Web3 has done little for writers (so far)

On my first Shiny Object Social Club community call, I was nervous. After 55 minutes of talking about the future, I heard what I was waiting for:

"Any other questions?"

I unmuted with shaky fingers and stuttered:

"All of these projects list developers, illustrators and community managers. I have a copywriting/content marketing background. Is that not valuable in NFTs? Do I have to learn new skills?"

If you're a (copy-)writer, you may have felt the same way. It's easy to feel misplaced in web3:

NFTs and crypto have transformed the business models of artists and software engineers. Their art or (d)apps are now an asset that earns while they sleep.

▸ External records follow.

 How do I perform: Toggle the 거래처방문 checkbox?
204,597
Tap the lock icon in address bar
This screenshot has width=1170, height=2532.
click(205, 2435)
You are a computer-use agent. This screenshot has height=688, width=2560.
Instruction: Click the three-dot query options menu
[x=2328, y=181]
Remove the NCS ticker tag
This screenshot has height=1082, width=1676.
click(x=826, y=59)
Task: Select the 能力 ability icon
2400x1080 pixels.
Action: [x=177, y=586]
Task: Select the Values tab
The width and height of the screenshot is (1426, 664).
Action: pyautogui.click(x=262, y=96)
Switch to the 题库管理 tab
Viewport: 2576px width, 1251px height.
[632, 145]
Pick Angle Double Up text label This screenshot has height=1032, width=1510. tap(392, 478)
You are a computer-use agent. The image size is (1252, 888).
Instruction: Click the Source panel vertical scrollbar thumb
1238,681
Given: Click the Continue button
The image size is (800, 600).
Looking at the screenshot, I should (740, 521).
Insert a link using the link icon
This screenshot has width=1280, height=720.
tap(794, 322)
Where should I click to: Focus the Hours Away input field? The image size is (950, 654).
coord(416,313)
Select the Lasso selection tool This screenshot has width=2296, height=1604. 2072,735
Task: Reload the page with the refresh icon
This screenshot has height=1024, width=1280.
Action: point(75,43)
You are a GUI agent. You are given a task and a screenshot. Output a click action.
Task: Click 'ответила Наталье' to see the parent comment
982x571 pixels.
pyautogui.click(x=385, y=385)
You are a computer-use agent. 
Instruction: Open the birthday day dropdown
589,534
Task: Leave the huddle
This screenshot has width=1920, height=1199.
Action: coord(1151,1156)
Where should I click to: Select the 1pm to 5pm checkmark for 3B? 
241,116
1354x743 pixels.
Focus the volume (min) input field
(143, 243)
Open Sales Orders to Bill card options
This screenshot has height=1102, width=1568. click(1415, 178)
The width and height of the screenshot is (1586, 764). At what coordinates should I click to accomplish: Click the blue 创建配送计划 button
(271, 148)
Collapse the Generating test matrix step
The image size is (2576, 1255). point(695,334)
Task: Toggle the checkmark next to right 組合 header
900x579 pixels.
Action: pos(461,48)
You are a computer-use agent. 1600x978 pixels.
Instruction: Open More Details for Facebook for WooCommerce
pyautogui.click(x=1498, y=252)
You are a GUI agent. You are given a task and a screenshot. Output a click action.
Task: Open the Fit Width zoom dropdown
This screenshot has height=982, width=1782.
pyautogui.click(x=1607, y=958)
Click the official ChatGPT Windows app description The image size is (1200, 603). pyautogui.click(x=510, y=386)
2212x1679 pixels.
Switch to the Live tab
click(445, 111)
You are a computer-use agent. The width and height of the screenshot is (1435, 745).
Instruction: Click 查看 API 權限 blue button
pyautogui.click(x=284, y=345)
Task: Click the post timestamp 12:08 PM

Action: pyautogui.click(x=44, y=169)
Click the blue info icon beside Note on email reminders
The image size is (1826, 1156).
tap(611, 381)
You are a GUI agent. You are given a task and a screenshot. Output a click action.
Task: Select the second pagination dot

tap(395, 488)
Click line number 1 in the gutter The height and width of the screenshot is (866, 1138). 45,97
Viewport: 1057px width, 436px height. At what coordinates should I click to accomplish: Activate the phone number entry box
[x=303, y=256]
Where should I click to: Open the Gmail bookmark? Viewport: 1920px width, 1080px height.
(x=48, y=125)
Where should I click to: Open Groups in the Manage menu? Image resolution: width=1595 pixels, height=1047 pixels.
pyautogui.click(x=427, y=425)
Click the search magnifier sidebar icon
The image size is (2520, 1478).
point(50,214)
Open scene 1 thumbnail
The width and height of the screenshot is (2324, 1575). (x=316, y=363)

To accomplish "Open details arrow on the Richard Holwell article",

None of that has happened for writers.

Sure, you can get freelance clients, earn tokens in a DAO or be employed at a web3 company. If you're exceptional, you may even make your living from a paid newsletter. Don’t get me wrong. It’s fantastic to work with great people in a space you believe in.

But none of that's groundbreaking—it's existing writing business models with crypto sprinkled on top.

What about NFTs? Have you ever heard someone say "I loved that article so much I bought it as an NFT!"? My guess is no. To find out why writers seem underserved in web3, let's figure out why nobody buys written NFTs.

Why are there no writing NFTs?

Writing NFTs don't happen consistently. Packy McCormick sold some Mirror pieces as NFTs. But even those were connected to their title images, not words. So if even one of web3’s most popular writers doesn’t sell writing NFTs, how big is the opportunity for others?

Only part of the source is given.